Data movement is expensive. Not just costs, but also latency and resources as well. Thus there were many narratives to move compute closer to where the data is stored because moving compute is definitely more economical than moving data. I borrowed the analogy of the 2 animals from some old NetApp® slides which depicted storage as the elephant, and compute as birds. It was the perfect analogy, because the storage is heavy and compute is light.

“Close up of a white Great Egret perching on top of an African Elephant aa Amboseli national park, Kenya”

Before the animals representation came about I used to use the term “Data locality, Data Mobility“, because of past work on storage technology in the Oil & Gas subsurface data management pipeline.
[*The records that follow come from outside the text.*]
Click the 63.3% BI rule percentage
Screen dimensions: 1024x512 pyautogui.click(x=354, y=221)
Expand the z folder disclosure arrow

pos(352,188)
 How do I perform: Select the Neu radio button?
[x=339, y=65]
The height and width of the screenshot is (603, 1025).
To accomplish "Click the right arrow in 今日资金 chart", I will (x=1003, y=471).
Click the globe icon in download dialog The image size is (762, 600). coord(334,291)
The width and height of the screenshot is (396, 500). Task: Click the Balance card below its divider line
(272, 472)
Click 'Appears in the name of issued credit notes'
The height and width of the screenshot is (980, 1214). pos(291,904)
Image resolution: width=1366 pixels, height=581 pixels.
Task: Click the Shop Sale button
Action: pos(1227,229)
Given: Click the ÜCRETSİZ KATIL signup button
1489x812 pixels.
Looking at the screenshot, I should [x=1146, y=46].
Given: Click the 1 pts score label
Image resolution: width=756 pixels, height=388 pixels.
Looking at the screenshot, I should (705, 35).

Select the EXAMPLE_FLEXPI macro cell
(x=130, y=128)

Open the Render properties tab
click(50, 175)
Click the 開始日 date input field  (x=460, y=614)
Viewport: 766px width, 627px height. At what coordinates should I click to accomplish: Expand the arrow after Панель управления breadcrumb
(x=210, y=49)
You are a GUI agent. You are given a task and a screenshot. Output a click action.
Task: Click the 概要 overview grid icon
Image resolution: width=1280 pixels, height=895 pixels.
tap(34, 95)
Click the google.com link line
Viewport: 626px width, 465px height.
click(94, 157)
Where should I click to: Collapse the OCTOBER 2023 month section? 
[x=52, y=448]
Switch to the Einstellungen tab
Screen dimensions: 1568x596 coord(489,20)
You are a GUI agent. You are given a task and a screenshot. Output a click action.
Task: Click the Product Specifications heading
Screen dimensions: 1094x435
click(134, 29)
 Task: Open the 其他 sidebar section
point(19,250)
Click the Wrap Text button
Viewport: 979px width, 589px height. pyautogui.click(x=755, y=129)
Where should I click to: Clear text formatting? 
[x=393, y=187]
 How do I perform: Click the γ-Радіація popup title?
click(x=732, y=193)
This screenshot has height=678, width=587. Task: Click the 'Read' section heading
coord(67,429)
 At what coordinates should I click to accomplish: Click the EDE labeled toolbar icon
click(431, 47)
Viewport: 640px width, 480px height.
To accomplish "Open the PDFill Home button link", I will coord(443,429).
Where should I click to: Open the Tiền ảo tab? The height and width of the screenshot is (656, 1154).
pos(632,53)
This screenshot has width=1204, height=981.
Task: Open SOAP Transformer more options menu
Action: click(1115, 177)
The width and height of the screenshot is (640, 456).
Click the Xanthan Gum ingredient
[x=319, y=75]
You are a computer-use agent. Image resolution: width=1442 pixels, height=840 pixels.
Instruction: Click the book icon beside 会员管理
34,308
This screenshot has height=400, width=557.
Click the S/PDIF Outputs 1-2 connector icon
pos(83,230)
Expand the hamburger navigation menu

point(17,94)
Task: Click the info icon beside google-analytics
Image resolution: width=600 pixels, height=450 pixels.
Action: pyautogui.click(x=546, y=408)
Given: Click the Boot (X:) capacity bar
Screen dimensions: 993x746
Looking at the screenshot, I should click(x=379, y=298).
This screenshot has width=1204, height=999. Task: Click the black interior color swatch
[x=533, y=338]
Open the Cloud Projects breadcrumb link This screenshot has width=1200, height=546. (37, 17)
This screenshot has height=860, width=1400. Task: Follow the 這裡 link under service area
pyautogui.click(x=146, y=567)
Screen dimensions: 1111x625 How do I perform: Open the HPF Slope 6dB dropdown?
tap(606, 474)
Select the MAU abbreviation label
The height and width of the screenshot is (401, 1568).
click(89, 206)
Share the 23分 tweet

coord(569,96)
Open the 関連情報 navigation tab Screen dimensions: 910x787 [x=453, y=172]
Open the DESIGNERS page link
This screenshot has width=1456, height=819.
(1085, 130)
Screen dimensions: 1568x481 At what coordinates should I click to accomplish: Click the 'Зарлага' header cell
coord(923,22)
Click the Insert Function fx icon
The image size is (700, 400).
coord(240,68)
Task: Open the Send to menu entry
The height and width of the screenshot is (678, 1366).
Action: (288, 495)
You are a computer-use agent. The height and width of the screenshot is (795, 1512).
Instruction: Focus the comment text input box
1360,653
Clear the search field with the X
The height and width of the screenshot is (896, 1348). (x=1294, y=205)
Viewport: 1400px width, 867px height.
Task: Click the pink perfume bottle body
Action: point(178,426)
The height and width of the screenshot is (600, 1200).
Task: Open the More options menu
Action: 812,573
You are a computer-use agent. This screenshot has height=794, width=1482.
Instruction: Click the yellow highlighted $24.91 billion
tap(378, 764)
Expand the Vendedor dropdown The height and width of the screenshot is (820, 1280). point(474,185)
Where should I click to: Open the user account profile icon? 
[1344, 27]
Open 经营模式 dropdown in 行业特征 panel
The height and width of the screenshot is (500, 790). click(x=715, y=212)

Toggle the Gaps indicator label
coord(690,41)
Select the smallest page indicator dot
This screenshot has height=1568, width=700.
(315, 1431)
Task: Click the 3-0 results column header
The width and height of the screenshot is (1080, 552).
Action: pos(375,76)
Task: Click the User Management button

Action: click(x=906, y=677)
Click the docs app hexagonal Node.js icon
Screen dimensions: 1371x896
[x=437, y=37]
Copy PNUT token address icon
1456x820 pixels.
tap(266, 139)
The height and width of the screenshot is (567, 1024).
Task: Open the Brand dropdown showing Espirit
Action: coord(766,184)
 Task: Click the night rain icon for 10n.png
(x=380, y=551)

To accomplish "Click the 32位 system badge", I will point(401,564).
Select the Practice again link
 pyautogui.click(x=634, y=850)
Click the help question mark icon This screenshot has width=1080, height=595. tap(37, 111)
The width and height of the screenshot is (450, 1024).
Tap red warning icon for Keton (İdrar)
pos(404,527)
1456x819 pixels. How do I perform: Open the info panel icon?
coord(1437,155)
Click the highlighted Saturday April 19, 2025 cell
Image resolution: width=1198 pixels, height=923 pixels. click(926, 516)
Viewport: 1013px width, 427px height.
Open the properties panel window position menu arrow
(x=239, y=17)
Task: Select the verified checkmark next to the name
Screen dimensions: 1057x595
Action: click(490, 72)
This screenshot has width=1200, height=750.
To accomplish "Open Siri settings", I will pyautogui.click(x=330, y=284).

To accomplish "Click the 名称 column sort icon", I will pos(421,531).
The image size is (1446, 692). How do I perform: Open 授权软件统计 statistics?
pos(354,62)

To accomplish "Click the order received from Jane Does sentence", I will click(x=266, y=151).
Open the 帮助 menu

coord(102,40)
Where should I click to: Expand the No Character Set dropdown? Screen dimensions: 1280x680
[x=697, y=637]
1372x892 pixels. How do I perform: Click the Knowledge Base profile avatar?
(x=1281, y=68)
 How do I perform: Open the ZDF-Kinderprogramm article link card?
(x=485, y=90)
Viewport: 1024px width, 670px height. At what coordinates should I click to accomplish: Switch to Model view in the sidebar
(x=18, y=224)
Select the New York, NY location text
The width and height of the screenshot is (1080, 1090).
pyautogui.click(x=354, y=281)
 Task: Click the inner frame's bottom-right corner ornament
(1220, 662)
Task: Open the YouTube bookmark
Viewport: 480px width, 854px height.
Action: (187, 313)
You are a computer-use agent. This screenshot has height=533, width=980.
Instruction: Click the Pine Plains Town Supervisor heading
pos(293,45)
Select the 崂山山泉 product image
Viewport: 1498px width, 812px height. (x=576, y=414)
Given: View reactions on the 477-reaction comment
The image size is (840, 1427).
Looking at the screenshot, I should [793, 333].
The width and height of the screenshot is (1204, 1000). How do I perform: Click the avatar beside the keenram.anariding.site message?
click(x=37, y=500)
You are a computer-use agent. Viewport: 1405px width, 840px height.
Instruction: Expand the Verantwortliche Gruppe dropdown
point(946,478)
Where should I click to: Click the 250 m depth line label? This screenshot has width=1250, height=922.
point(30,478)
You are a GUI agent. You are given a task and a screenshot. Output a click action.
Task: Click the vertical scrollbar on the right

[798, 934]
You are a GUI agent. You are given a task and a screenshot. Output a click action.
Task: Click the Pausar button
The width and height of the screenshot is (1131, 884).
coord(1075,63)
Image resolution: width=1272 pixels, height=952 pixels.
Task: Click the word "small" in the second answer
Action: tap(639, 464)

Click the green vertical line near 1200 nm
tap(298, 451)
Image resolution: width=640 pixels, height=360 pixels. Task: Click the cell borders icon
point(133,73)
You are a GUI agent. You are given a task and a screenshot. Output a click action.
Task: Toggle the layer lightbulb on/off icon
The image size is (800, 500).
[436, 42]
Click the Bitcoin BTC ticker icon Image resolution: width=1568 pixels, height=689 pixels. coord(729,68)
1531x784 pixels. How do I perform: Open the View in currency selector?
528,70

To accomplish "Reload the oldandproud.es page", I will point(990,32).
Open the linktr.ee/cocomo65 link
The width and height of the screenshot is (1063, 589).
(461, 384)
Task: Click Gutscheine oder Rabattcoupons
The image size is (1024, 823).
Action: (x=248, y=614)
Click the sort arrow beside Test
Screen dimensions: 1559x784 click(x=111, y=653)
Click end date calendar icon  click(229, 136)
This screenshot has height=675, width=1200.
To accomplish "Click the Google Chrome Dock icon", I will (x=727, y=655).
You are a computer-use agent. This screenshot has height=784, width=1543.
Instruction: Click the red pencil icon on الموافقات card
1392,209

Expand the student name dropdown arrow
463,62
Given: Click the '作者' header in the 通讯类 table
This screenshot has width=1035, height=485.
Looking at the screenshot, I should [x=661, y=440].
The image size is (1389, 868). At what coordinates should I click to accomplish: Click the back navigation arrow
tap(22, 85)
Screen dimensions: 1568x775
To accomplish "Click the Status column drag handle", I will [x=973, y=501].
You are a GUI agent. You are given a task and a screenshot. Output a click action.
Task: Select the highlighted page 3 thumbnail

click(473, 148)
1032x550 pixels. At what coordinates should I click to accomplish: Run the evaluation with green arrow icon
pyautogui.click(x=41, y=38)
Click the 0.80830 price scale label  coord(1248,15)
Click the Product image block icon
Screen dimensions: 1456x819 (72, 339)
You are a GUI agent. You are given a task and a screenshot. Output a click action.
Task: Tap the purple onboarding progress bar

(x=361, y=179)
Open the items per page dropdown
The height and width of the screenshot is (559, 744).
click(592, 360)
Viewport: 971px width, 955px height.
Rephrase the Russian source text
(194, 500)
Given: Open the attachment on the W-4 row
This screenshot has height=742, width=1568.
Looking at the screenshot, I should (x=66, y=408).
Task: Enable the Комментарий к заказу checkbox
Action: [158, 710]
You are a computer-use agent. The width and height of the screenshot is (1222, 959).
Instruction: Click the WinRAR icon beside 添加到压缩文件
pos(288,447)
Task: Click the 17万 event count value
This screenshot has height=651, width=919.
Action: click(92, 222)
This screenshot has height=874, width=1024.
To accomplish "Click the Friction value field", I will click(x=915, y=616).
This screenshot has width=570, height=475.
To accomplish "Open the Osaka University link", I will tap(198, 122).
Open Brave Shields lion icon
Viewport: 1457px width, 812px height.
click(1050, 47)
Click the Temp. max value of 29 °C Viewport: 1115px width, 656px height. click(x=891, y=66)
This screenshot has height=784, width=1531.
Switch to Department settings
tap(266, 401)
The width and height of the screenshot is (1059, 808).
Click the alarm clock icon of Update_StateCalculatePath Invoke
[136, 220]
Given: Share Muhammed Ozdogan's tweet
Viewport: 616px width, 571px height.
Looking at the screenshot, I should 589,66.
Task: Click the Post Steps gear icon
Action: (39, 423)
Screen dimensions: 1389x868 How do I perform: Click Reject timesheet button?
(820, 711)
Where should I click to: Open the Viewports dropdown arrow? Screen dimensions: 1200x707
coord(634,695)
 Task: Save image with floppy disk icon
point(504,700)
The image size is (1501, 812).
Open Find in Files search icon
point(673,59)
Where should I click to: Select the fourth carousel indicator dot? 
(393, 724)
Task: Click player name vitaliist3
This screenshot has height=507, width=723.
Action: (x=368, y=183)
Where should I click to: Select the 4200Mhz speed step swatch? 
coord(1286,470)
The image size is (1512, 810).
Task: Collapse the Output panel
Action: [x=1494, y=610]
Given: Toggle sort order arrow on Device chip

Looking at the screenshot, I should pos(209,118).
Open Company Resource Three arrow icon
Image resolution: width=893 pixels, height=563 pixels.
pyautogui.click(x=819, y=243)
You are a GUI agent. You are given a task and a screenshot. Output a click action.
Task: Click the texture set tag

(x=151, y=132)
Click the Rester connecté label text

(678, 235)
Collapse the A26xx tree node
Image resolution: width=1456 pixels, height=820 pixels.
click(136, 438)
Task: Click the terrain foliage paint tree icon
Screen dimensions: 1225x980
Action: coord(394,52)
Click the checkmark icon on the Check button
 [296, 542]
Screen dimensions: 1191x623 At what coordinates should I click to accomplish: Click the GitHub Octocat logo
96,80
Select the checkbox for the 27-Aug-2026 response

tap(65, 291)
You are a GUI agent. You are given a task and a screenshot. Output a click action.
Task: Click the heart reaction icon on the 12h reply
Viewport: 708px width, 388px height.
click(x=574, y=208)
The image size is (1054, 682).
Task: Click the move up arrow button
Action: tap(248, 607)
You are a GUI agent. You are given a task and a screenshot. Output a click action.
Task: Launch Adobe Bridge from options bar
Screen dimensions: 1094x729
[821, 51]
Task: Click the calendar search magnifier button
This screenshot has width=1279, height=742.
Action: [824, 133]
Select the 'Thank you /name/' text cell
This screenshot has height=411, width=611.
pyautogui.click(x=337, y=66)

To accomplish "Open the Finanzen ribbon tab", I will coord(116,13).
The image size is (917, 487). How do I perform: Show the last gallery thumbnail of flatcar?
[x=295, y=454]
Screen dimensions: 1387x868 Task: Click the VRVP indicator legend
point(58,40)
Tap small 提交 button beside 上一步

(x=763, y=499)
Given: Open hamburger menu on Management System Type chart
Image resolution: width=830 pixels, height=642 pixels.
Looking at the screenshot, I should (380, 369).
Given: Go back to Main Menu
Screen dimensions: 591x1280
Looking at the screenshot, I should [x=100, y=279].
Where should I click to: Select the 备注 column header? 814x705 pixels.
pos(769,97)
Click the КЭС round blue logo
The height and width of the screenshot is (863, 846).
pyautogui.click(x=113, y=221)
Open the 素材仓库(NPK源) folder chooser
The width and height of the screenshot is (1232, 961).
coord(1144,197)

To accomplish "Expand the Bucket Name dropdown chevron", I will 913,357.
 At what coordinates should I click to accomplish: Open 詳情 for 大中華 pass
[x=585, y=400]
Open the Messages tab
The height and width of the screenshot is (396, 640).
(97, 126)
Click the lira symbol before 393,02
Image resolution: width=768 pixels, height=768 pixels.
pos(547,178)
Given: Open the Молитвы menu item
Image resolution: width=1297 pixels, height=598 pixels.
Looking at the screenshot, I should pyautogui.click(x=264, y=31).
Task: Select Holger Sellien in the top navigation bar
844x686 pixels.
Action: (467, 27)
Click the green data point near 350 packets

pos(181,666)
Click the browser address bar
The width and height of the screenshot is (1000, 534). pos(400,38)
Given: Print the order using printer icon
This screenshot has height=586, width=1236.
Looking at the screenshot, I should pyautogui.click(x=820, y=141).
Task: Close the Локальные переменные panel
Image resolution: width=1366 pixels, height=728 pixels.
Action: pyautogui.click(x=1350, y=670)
Take stock of your data movement

I had recent conversations with an end user who has been paying a lot of dollars keeping their “backup” and “archive” in AWS Glacier. The S3 storage is cheap enough to hold several petabytes of data for years, because the IT folks said that the data in AWS Glacier are for “backup” and “archive”. I put both words in quotes because they were termed as “backup” and “archive” because of their enterprise practice. However, the face of their business is changing. They are in manufacturing, oil and gas downstream, and the definitions of “backup” and “archive” data has changed.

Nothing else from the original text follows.